Yet they are killing meals, family time and direct socialisation for self indulgent instant gratification and also exploitation of people by Silicon Valley type corporations.


----------



## MWagner (May 17, 2016)

Ray McCarthy said:


> Yet they are killing meals, family time and direct socialisation for self indulgent instant gratification and also exploitation of people by Silicon Valley type corporations.



I'm not a fan of smart phones and unrelenting connectivity. But I don't blame the people who make them. They're simply meeting a demand (a largely unexpected demand) for the technology. In general, I don't believe powerful people run the world. I believe that, more than any time in history, we live in a world shaped by the appetites of the great mass of people. The powerful aren't in charge; they're just trying to anticipate and meet wants in order to make money. The problem is how we rein in the worst of those appetites without treating people like children.


----------



## Lew Rockwell Fan (May 17, 2016)

Phones provide those classic characters, "grouchy old men", something new to dog* about. I mean, if it weren't for things like that, we'd be bored to tears having to listen all the time to how tatoos proved the world was going to hell.

Exercise details: Reproduce the forum thread on smartphones word for word, beginning at "I'm not a fan" and stopping after "people like children.". The rows come from a separate source, not from the forum thread on smartphones.

Available data:
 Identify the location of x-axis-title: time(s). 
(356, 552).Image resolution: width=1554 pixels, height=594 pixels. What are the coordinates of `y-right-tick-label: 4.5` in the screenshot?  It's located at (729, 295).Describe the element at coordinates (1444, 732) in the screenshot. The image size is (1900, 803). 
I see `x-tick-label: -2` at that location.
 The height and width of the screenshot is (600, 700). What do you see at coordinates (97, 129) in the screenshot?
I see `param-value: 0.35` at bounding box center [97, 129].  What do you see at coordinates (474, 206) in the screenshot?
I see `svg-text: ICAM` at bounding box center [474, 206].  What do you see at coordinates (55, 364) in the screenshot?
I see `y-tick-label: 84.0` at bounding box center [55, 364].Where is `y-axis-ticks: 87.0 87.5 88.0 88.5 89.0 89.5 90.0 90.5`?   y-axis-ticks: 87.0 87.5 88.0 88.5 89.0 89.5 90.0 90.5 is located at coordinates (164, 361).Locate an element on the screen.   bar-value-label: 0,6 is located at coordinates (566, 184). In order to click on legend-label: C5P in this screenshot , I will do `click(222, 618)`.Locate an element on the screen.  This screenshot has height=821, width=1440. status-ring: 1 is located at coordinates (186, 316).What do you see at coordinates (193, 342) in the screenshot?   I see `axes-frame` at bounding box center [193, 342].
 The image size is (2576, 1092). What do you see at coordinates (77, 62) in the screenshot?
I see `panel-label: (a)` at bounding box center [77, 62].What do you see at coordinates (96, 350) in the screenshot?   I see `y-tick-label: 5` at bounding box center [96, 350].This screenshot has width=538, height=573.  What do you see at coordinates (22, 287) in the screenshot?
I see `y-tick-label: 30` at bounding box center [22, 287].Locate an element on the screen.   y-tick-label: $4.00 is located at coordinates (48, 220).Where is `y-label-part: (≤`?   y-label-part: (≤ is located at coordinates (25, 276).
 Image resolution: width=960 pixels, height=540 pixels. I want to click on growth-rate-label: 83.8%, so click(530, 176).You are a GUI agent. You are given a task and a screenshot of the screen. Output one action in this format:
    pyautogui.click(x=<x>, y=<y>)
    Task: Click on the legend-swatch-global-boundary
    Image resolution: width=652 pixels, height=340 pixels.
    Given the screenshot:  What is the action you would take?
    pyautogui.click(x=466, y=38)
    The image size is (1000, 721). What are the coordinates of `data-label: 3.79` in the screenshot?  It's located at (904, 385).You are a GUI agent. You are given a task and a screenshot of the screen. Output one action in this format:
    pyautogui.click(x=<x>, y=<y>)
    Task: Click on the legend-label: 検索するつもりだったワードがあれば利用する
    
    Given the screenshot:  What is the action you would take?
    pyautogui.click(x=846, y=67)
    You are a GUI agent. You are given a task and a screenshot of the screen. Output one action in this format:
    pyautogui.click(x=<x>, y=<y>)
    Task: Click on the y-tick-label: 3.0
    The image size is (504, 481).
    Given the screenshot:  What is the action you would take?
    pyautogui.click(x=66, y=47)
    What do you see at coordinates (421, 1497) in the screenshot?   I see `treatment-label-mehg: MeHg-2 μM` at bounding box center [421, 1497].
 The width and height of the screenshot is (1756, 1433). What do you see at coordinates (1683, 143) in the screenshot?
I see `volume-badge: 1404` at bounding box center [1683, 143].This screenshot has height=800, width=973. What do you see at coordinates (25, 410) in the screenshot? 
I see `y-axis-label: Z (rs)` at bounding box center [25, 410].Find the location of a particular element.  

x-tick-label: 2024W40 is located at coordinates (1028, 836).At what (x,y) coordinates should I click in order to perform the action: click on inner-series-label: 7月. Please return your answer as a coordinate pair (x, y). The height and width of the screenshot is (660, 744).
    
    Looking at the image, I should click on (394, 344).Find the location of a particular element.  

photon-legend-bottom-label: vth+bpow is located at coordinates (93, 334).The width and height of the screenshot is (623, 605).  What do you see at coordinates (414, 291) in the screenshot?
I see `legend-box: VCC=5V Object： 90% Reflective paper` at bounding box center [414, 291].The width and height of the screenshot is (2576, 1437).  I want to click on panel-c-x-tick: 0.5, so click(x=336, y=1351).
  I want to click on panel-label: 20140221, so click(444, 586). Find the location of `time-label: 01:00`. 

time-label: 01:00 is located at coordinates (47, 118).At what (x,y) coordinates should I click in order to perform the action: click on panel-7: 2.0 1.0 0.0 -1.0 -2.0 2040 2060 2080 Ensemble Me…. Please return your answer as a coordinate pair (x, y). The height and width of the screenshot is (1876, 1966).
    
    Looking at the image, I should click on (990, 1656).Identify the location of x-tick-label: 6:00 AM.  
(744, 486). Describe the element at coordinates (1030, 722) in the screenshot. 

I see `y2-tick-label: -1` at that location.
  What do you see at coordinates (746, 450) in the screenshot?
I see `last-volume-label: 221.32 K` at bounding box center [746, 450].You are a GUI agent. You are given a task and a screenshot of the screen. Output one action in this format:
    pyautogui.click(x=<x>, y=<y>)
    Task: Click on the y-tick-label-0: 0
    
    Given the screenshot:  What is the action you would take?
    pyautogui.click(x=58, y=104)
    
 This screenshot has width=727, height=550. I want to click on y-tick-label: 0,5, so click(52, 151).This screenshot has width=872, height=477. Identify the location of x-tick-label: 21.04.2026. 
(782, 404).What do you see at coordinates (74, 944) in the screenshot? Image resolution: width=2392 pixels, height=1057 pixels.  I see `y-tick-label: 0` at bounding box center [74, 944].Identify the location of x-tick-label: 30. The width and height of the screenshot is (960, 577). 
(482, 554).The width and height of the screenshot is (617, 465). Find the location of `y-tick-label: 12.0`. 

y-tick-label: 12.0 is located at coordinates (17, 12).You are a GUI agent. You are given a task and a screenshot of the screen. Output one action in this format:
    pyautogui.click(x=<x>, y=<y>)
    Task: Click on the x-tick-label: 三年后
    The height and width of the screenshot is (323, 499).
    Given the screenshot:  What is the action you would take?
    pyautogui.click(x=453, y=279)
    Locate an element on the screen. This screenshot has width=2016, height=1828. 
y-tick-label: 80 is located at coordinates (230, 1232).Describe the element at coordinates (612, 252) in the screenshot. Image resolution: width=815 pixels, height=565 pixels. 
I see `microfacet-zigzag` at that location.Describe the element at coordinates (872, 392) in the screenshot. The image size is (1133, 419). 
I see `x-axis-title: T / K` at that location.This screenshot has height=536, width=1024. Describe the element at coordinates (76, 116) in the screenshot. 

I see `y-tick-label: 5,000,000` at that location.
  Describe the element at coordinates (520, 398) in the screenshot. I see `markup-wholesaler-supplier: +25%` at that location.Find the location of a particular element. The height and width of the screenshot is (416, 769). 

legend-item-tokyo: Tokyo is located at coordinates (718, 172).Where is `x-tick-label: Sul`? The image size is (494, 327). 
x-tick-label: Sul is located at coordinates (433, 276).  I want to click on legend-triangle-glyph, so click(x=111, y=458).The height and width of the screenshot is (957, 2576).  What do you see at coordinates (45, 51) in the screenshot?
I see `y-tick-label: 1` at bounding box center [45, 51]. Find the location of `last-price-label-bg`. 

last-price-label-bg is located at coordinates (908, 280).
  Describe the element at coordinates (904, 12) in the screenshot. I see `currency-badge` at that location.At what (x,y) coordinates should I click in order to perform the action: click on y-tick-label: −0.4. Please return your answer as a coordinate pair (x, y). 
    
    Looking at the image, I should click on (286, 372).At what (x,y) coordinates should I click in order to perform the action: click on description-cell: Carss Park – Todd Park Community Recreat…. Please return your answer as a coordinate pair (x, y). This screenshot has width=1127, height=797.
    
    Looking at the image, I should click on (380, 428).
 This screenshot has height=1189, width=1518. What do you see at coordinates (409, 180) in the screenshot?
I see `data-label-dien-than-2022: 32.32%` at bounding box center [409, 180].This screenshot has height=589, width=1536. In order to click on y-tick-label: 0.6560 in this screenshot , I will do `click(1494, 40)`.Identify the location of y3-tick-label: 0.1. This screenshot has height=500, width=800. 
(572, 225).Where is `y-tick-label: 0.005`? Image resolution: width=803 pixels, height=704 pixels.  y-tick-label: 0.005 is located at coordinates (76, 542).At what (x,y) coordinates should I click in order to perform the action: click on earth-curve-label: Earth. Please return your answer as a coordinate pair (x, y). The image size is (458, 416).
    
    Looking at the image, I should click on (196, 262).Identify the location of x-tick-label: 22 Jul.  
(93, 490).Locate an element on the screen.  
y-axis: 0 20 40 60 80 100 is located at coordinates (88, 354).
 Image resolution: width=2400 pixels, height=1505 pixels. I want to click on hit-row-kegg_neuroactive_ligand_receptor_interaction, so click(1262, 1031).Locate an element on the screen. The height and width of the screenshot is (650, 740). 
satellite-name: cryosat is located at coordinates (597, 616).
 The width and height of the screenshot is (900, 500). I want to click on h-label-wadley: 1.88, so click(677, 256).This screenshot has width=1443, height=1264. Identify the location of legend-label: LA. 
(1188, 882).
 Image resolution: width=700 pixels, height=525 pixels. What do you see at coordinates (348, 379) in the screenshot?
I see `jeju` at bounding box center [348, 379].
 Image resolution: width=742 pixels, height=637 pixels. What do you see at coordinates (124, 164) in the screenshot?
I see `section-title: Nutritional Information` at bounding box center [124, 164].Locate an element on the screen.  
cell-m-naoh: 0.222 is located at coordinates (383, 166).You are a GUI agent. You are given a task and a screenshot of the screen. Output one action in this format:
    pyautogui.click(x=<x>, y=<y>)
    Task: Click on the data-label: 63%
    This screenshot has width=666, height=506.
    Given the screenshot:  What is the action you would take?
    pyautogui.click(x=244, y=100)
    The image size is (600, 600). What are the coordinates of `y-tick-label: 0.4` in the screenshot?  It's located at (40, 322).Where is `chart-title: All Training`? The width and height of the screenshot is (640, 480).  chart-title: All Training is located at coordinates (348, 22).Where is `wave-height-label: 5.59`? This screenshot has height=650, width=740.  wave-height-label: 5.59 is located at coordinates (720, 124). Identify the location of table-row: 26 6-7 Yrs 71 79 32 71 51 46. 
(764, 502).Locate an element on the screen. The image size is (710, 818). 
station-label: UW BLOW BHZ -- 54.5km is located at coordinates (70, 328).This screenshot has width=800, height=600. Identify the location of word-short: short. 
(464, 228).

Answer to this problem:
I'm not a fan of smart phones and unrelenting connectivity. But I don't blame the people who make them. They're simply meeting a demand (a largely unexpected demand) for the technology. In general, I don't believe powerful people run the world. I believe that, more than any time in history, we live in a world shaped by the appetites of the great mass of people. The powerful aren't in charge; they're just trying to anticipate and meet wants in order to make money. The problem is how we rein in the worst of those appetites without treating people like children.